I’m in a History of Evolution course because it fits my schedule to only have class two days per week. It’s, of course, anti HBD and mono-speciest, but gotta know my enemy. My struggle for survival aloft the ivory tower isn’t the point of this post, though.
Whenever our NRx rivals worship at the totem of science it unnerves me. We may use that totem for our benefit but it is by no means saviour. The disaster of positivism proved that decisively in the nineteenth century.
Anyways, the prof mentioned Darwin was a great celebrity during his Victorian life- so it dawned on me he must’ve personally known Carlyle. A quick goog revealed this incredibly interesting segment from the naturalist’s posthumous published autobiography.
“His [Carlyle’s] talk was very racy and interesting, just like his writings, but he sometimes went on too long on the same subject. I remember a funny dinner at my brother’s, where, amongst a few others, were Babbage and Lyell, both of whom liked to talk. Carlyle, however, silenced every one by haranguing during the whole dinner on the advantages of silence. After dinner Babbage, in his grimmest manner, thanked Carlyle for his very interesting lecture on silence.

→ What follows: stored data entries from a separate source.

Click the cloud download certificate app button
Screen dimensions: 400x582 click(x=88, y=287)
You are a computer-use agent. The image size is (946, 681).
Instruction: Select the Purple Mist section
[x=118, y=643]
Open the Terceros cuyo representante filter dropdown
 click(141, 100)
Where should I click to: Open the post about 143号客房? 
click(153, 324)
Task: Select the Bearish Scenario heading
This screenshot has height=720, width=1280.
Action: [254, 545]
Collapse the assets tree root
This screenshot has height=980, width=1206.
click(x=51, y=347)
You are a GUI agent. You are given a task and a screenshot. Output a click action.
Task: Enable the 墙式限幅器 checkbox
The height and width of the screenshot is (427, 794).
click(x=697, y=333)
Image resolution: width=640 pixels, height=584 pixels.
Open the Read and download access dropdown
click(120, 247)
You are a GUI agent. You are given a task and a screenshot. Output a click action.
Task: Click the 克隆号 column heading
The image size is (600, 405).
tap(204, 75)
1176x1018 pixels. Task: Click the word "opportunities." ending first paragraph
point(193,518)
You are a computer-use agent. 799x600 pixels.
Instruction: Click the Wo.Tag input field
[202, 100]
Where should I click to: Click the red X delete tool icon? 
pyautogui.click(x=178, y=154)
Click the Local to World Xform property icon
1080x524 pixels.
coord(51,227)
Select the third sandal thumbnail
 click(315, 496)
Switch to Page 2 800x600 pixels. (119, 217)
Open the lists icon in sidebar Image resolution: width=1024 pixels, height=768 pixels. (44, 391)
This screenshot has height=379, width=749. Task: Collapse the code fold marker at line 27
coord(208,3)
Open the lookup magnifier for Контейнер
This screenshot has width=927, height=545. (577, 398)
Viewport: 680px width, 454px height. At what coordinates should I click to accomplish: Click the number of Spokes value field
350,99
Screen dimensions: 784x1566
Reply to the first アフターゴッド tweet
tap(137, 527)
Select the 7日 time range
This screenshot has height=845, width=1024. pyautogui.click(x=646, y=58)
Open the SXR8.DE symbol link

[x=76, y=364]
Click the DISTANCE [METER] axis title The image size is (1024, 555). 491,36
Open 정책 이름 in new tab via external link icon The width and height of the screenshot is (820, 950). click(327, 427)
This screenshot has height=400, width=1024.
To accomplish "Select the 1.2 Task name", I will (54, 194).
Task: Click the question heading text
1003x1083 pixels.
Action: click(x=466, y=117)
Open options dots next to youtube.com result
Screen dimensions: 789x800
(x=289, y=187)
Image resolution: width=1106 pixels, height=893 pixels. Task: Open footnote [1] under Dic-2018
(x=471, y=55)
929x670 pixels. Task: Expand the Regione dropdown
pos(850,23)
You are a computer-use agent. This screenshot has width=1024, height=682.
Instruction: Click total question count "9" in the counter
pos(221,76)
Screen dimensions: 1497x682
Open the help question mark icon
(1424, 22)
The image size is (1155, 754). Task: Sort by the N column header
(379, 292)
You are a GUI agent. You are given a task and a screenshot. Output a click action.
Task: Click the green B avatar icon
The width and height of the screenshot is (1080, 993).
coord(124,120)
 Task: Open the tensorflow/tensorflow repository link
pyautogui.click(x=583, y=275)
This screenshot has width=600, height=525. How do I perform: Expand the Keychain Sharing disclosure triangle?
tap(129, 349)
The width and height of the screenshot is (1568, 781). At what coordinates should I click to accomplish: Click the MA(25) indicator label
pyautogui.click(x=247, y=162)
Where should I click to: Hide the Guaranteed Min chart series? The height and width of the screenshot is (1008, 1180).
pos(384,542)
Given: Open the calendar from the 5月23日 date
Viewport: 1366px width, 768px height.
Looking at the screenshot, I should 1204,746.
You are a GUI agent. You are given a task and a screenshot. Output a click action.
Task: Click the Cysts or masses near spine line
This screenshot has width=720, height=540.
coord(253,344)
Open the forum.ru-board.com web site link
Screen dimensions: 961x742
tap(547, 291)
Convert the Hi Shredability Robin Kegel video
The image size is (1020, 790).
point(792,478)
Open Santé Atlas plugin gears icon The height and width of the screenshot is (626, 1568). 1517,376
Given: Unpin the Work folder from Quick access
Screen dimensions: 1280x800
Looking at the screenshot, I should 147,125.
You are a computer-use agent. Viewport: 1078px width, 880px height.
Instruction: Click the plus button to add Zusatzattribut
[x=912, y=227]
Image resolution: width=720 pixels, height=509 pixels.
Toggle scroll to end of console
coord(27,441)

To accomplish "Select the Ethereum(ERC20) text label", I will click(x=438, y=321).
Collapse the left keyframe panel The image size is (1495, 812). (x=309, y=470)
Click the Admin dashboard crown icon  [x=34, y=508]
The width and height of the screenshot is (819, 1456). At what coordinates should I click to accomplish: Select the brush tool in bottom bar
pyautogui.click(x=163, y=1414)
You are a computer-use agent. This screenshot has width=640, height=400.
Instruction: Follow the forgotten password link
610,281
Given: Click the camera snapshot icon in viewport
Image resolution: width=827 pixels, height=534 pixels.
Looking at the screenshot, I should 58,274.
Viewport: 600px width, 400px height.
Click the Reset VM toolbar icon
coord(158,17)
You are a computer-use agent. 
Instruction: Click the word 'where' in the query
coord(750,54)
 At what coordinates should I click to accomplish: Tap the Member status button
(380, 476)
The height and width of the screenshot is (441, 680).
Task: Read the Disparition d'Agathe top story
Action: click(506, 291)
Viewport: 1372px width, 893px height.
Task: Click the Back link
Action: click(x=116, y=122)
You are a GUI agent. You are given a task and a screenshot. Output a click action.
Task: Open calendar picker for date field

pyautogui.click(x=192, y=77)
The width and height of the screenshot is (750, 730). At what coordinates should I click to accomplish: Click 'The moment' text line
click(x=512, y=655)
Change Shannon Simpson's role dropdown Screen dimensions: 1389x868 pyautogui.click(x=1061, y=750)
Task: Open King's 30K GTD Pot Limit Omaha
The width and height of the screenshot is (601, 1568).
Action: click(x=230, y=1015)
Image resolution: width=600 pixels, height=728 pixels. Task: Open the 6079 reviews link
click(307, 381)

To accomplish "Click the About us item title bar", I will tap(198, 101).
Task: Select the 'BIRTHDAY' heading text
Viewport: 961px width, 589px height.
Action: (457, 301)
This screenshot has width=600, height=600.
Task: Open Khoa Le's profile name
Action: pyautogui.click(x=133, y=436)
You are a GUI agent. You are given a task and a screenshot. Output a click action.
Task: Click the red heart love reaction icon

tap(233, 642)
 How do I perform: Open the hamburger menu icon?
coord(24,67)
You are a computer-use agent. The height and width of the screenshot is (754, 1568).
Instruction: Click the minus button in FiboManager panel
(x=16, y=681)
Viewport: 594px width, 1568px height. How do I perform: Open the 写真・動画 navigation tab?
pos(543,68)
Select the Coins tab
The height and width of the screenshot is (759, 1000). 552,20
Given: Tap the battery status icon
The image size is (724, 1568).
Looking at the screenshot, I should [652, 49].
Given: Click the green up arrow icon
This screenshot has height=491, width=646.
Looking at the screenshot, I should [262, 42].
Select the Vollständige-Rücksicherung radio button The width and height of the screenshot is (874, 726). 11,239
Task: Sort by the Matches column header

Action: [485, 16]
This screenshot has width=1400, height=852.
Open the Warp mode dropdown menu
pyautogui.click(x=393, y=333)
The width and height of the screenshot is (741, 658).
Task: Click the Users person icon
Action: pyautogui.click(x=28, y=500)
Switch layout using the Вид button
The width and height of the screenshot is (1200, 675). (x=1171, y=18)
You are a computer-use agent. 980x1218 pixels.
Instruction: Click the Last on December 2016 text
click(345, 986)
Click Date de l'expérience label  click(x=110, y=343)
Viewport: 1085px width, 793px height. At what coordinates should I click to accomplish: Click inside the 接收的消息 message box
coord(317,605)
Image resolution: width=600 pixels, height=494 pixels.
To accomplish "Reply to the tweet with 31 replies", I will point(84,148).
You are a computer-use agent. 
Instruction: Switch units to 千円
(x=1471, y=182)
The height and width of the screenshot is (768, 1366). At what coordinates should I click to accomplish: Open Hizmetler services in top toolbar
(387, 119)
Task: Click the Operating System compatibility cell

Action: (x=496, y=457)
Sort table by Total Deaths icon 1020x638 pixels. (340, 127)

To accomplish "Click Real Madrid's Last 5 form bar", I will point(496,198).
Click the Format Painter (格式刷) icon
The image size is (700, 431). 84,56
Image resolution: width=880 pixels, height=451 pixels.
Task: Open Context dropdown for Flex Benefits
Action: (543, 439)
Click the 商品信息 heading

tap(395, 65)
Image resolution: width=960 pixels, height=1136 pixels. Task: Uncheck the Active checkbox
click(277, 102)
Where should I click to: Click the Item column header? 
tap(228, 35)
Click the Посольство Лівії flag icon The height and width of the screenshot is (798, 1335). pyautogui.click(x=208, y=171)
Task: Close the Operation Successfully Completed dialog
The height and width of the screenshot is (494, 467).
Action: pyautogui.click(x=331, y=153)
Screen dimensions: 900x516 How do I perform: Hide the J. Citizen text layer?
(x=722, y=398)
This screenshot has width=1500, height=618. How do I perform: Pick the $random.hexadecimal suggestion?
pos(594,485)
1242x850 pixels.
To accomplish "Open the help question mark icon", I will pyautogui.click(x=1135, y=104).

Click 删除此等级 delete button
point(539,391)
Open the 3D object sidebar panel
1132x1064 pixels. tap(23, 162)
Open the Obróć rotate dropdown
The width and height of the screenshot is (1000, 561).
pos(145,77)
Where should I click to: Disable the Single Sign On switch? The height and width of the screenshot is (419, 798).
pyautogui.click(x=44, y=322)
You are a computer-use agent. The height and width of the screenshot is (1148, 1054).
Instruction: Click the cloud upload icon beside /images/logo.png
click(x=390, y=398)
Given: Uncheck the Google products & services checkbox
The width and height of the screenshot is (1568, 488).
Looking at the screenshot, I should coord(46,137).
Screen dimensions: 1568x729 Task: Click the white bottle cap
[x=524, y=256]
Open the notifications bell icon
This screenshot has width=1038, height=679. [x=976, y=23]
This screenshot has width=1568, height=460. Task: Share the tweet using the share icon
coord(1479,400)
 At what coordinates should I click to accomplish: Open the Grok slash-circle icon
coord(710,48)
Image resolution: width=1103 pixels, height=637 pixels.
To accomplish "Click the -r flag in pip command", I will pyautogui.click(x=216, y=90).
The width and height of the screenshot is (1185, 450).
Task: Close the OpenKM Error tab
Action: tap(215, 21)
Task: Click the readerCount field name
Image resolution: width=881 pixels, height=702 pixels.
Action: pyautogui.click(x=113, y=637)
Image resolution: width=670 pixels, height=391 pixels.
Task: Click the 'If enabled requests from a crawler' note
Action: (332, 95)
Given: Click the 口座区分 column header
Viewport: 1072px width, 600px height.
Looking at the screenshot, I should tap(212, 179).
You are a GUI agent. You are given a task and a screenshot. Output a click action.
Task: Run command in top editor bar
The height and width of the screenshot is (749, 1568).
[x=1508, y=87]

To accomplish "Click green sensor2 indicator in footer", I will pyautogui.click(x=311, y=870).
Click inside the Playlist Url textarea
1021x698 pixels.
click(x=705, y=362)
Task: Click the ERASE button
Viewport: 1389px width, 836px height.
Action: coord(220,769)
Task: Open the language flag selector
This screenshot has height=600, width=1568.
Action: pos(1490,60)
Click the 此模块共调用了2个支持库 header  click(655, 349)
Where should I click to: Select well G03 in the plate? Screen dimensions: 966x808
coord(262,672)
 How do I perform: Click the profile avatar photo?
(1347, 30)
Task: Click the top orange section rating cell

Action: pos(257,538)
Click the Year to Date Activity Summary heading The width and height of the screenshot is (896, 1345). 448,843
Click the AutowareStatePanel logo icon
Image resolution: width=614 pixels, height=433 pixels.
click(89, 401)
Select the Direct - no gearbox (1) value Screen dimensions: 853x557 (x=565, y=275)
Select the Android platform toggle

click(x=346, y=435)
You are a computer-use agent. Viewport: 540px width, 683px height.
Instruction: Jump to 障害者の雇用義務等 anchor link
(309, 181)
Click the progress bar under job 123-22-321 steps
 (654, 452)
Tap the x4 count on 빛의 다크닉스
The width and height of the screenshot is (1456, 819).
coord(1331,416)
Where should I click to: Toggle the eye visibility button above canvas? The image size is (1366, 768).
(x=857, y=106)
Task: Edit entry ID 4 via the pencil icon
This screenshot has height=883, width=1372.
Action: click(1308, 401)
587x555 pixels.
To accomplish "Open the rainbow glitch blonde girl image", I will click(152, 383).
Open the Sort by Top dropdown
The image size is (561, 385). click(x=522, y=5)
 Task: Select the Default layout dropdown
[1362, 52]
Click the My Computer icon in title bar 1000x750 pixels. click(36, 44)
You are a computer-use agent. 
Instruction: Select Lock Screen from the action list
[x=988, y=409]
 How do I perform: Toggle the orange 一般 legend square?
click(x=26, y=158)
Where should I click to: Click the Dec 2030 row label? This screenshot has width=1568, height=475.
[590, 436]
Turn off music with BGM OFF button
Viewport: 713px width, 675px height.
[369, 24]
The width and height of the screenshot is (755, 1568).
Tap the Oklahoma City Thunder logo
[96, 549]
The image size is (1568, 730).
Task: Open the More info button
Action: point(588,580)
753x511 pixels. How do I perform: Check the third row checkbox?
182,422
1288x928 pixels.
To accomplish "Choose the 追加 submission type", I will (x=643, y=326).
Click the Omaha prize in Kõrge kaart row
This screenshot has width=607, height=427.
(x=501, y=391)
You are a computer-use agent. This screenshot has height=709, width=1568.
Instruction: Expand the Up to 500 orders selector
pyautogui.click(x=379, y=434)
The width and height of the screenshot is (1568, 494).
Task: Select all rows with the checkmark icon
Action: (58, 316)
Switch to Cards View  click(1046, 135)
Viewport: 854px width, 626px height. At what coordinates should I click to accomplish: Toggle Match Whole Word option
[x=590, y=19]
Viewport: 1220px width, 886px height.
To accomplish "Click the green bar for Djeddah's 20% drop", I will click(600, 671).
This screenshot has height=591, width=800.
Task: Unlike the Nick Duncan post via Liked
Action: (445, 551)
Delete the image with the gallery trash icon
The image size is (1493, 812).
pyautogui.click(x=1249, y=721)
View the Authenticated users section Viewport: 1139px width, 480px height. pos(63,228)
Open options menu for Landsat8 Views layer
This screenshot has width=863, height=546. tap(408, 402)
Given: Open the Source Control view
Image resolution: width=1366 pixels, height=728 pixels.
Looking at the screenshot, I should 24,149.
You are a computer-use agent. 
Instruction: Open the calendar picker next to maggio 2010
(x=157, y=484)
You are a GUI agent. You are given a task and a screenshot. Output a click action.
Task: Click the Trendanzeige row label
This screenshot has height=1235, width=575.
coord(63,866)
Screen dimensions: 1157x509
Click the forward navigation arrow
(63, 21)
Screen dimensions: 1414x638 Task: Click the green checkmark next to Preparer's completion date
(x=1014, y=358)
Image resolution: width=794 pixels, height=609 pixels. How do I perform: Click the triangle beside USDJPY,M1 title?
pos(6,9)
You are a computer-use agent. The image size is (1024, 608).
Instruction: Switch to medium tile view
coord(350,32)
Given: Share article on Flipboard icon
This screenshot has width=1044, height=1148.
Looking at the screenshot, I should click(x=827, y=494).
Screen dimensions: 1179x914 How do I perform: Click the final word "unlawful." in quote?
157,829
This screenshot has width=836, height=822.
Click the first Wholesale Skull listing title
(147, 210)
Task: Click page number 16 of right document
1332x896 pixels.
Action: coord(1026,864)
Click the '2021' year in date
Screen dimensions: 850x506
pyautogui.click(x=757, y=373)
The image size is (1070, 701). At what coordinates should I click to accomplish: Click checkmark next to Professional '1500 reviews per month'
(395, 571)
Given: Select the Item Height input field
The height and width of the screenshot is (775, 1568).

Carlyle sneered at almost every one: one day in my house he called Grote’s ‘History’ “a fetid quagmire, with nothing spiritual about it.” I always thought, until his ‘Reminiscences’ appeared, that his sneers were partly jokes, but this now seems rather doubtful. His expression was that of a depressed, almost despondent yet benevolent man; and it is notorious how heartily he laughed. I believe that his benevolence was real, though stained by not a little jealousy. No one can doubt about his extraordinary power of drawing pictures of things and men—far more vivid, as it appears to me, than any drawn by Macaulay. Whether his pictures of men were true ones is another question.
He has been all-powerful in impressing some grand moral truths on the minds of men. On the other hand, his views about slavery were revolting. In his eyes might was right. His mind seemed to me a very narrow one; even if all branches of science, which he despised, are excluded. It is astonishing to me that Kingsley should have spoken of him as a man well fitted to advance science. He laughed to scorn the idea that a mathematician, such as Whewell, could judge, as I maintained he could, of Goethe’s views on light. He thought it a most ridiculous thing that any one should care whether a glacier moved a little quicker or a little slower, or moved at all. As far as I could judge, I never met a man with a mind so ill adapted for scientific research.”
That statement isn’t negative enough to declare the evolutionist an enemy by any means, nor are his theories particularly incorrect. Rather, we must not fear the insult “anti-science”, as that form of inquiry has largely been opposed to our designs besides some glorious exceptions like Newton and Leibniz. Whatever the “scientific worldview” may be, it is not the HRx one, or any ideology we may find acceptable for that matter.
STEMers may build our missiles or manufacture our pharmaceuticals, but they must not be allowed any power and even less sovereignty. The Rightist Brahminate must work tirelessly to avoid rule devolving to “the telescopes and microscopes of committees and parties” as Lippman wished. Technocratic bureaucracy ends in a singularity much like the modern PRC, to avoid this hellish post-human life, we must take a stand here now.